The West African nation has been hit by pre-election clashes that have left at least seven people dead and 40 others injured in recent days in Dabou, a town west of Abidjan, according to officials.
Around 20 people have died in such clashes since August.
"Opposition candidates are maintaining their policy of civil disobedience and reiterate their request for international mediation," Maurice Kakou Guikahue, the main opposition movement PDCI's number two, told reporters.
The country's rulers on Wednesday opened the door to a possible reform of the electoral commission (CEI) which the opposition considers "subservient" to the regime of President Alassane Ouattara.
The violence in the lead-up to the presidential vote on October 31 has stirred raw memories of post-electoral clashes that killed some 3,000 people in 2010-11, when then-president Laurent Gbagbo refused to accept his defeat to challenger Ouattara.
United Nations Secretary-General Antonio Guterres voiced concerns over the latest tension, his office said in a statement, calling on all sides to "reject the use of hate speech and the incitement of violence along ethnopolitical lines."

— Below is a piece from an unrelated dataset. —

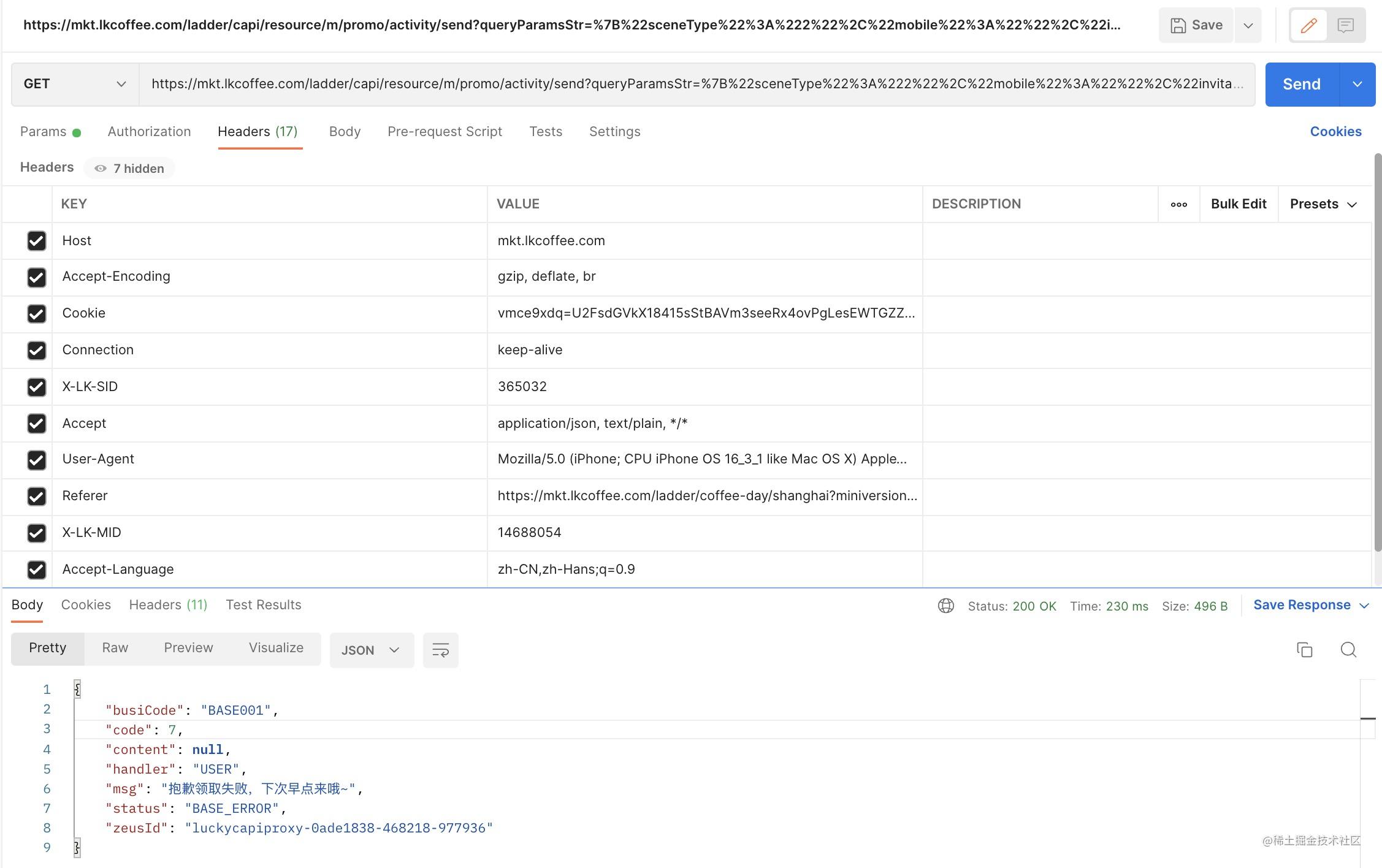Screen dimensions: 1382x868
Task: Open the GET method dropdown
Action: pos(75,84)
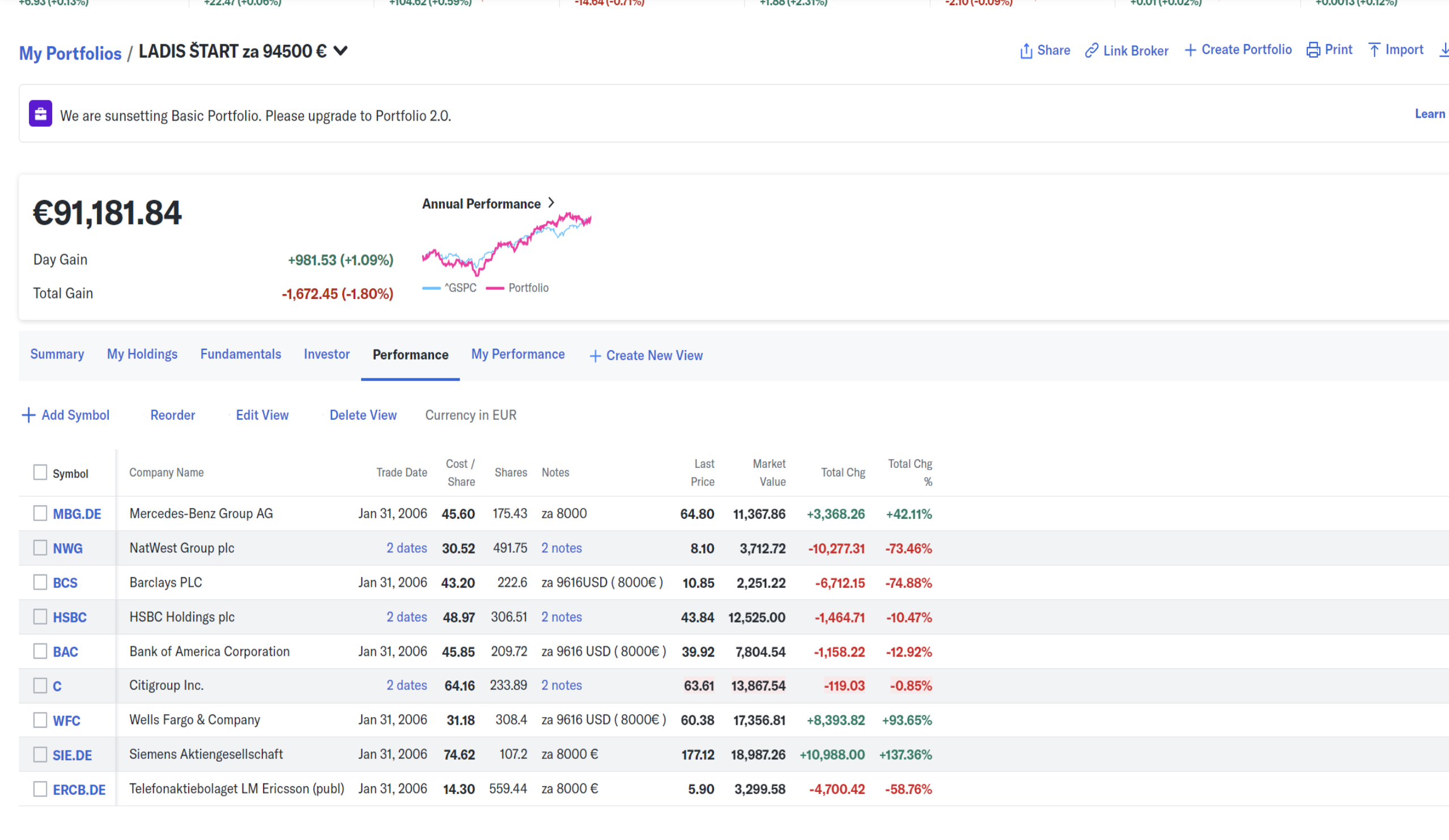Click the Add Symbol plus icon

click(28, 415)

"He encourages all political actors and their supporters to embrace meaningful dialogue and forge an environment conducive to the holding of an inclusive and peaceful election," the statement added.
The regional Economic Community of West African States (ECOWAS) on Monday urged opposition parties to "seriously reconsider their decision to boycott the election, and their call on their supporters to engage in civil disobedience".

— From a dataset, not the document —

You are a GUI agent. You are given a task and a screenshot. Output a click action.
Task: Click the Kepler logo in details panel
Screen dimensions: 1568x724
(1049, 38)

The opposition has allowed doubts to swirl over whether it will shun the vote, urging supporters to boycott the electoral process and campaigning, while stopping short of withdrawing three candidacies
The calls for a boycott came after Ouattara, who has governed for two terms, said he would stand again in defiance of a constitutional limit, saying that a 2016 reform has reset the counter.
Dozens of would-be candidates have been barred from running in the election, including Gbagbo and ex-rebel chief Guillaume Soro, who both played key roles in the 2010-11 crisis.